**GIVEN TASK:** Rewrite every line of the items below as a Markdown table with two columns, "Row" for a running line number and "Item line" for the line itself. Leave out blank lines.
==== EXTRACTED MATERIAL
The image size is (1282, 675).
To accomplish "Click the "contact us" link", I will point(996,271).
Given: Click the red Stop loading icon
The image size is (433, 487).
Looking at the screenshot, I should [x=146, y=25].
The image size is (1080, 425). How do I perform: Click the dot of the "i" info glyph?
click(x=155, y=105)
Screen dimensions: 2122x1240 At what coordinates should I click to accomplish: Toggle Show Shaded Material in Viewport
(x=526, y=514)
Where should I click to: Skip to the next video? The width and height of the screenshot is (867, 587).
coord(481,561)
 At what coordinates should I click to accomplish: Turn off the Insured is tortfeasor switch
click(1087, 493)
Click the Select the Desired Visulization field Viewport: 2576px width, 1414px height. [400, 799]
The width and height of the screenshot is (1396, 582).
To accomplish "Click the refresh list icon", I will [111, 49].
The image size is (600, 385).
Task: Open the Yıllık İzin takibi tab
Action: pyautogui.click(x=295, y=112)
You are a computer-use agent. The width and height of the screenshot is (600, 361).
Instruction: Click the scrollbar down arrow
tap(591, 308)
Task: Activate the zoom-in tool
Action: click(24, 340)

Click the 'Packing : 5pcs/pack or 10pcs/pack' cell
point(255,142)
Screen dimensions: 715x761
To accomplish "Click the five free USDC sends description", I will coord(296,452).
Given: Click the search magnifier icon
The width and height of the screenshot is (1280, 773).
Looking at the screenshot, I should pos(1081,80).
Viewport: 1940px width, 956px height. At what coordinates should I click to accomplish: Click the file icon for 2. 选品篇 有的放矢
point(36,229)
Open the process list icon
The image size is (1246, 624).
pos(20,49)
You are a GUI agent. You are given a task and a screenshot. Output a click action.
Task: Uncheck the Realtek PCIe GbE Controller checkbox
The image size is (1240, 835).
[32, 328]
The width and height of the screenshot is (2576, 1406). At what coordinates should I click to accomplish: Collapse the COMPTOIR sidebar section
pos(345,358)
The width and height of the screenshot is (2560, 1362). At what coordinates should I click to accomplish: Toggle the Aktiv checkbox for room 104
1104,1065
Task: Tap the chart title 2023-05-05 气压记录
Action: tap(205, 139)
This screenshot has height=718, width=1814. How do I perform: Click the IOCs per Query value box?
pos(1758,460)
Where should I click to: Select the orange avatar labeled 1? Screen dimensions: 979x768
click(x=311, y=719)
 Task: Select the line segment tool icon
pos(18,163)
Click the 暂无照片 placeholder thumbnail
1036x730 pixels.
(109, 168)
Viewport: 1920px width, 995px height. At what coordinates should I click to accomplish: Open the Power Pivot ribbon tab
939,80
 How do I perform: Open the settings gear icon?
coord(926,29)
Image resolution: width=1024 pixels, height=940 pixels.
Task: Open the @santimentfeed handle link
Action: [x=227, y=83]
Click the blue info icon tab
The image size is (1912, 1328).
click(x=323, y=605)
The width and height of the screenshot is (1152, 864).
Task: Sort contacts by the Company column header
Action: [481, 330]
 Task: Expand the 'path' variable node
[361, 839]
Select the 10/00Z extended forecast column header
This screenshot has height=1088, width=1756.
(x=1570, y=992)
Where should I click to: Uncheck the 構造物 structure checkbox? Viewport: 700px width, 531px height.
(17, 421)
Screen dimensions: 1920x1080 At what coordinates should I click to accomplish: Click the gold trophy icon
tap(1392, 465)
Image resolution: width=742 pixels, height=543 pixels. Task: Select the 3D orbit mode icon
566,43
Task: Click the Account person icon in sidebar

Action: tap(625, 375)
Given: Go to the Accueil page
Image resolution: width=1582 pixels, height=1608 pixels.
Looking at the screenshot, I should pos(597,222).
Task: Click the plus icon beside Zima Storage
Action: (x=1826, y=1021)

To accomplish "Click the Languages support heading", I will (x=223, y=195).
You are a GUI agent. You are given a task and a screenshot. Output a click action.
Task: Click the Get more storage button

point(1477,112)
========
**THE COMPLETED TASK:**
| Row | Item line |
|---|---|
| 1 | The image size is (1282, 675). |
| 2 | To accomplish "Click the "contact us" link", I will point(996,271). |
| 3 | Given: Click the red Stop loading icon |
| 4 | The image size is (433, 487). |
| 5 | Looking at the screenshot, I should [x=146, y=25]. |
| 6 | The image size is (1080, 425). How do I perform: Click the dot of the "i" info glyph? |
| 7 | click(x=155, y=105) |
| 8 | Screen dimensions: 2122x1240 At what coordinates should I click to accomplish: Toggle Show Shaded Material in Viewport |
| 9 | (x=526, y=514) |
| 10 | Where should I click to: Skip to the next video? The width and height of the screenshot is (867, 587). |
| 11 | coord(481,561) |
| 12 |  At what coordinates should I click to accomplish: Turn off the Insured is tortfeasor switch |
| 13 | click(1087, 493) |
| 14 | Click the Select the Desired Visulization field Viewport: 2576px width, 1414px height. [400, 799] |
| 15 | The width and height of the screenshot is (1396, 582). |
| 16 | To accomplish "Click the refresh list icon", I will [111, 49]. |
| 17 | The image size is (600, 385). |
| 18 | Task: Open the Yıllık İzin takibi tab |
| 19 | Action: pyautogui.click(x=295, y=112) |
| 20 | You are a computer-use agent. The width and height of the screenshot is (600, 361). |
| 21 | Instruction: Click the scrollbar down arrow |
| 22 | tap(591, 308) |
| 23 | Task: Activate the zoom-in tool |
| 24 | Action: click(24, 340) |
| 25 | Click the 'Packing : 5pcs/pack or 10pcs/pack' cell |
| 26 | point(255,142) |
| 27 | Screen dimensions: 715x761 |
| 28 | To accomplish "Click the five free USDC sends description", I will coord(296,452). |
| 29 | Given: Click the search magnifier icon |
| 30 | The width and height of the screenshot is (1280, 773). |
| 31 | Looking at the screenshot, I should pos(1081,80). |
| 32 | Viewport: 1940px width, 956px height. At what coordinates should I click to accomplish: Click the file icon for 2. 选品篇 有的放矢 |
| 33 | point(36,229) |
| 34 | Open the process list icon |
| 35 | The image size is (1246, 624). |
| 36 | pos(20,49) |
| 37 | You are a GUI agent. You are given a task and a screenshot. Output a click action. |
| 38 | Task: Uncheck the Realtek PCIe GbE Controller checkbox |
| 39 | The image size is (1240, 835). |
| 40 | [32, 328] |
| 41 | The width and height of the screenshot is (2576, 1406). At what coordinates should I click to accomplish: Collapse the COMPTOIR sidebar section |
| 42 | pos(345,358) |
| 43 | The width and height of the screenshot is (2560, 1362). At what coordinates should I click to accomplish: Toggle the Aktiv checkbox for room 104 |
| 44 | 1104,1065 |
| 45 | Task: Tap the chart title 2023-05-05 气压记录 |
| 46 | Action: tap(205, 139) |
| 47 | This screenshot has height=718, width=1814. How do I perform: Click the IOCs per Query value box? |
| 48 | pos(1758,460) |
| 49 | Where should I click to: Select the orange avatar labeled 1? Screen dimensions: 979x768 |
| 50 | click(x=311, y=719) |
| 51 |  Task: Select the line segment tool icon |
| 52 | pos(18,163) |
| 53 | Click the 暂无照片 placeholder thumbnail |
| 54 | 1036x730 pixels. |
| 55 | (109, 168) |
| 56 | Viewport: 1920px width, 995px height. At what coordinates should I click to accomplish: Open the Power Pivot ribbon tab |
| 57 | 939,80 |
| 58 |  How do I perform: Open the settings gear icon? |
| 59 | coord(926,29) |
| 60 | Image resolution: width=1024 pixels, height=940 pixels. |
| 61 | Task: Open the @santimentfeed handle link |
| 62 | Action: [x=227, y=83] |
| 63 | Click the blue info icon tab |
| 64 | The image size is (1912, 1328). |
| 65 | click(x=323, y=605) |
| 66 | The width and height of the screenshot is (1152, 864). |
| 67 | Task: Sort contacts by the Company column header |
| 68 | Action: [481, 330] |
| 69 |  Task: Expand the 'path' variable node |
| 70 | [361, 839] |
| 71 | Select the 10/00Z extended forecast column header |
| 72 | This screenshot has height=1088, width=1756. |
| 73 | (x=1570, y=992) |
| 74 | Where should I click to: Uncheck the 構造物 structure checkbox? Viewport: 700px width, 531px height. |
| 75 | (17, 421) |
| 76 | Screen dimensions: 1920x1080 At what coordinates should I click to accomplish: Click the gold trophy icon |
| 77 | tap(1392, 465) |
| 78 | Image resolution: width=742 pixels, height=543 pixels. Task: Select the 3D orbit mode icon |
| 79 | 566,43 |
| 80 | Task: Click the Account person icon in sidebar |
| 81 | Action: tap(625, 375) |
| 82 | Given: Go to the Accueil page |
| 83 | Image resolution: width=1582 pixels, height=1608 pixels. |
| 84 | Looking at the screenshot, I should pos(597,222). |
| 85 | Task: Click the plus icon beside Zima Storage |
| 86 | Action: (x=1826, y=1021) |
| 87 | To accomplish "Click the Languages support heading", I will (x=223, y=195). |
| 88 | You are a GUI agent. You are given a task and a screenshot. Output a click action. |
| 89 | Task: Click the Get more storage button |
| 90 | point(1477,112) |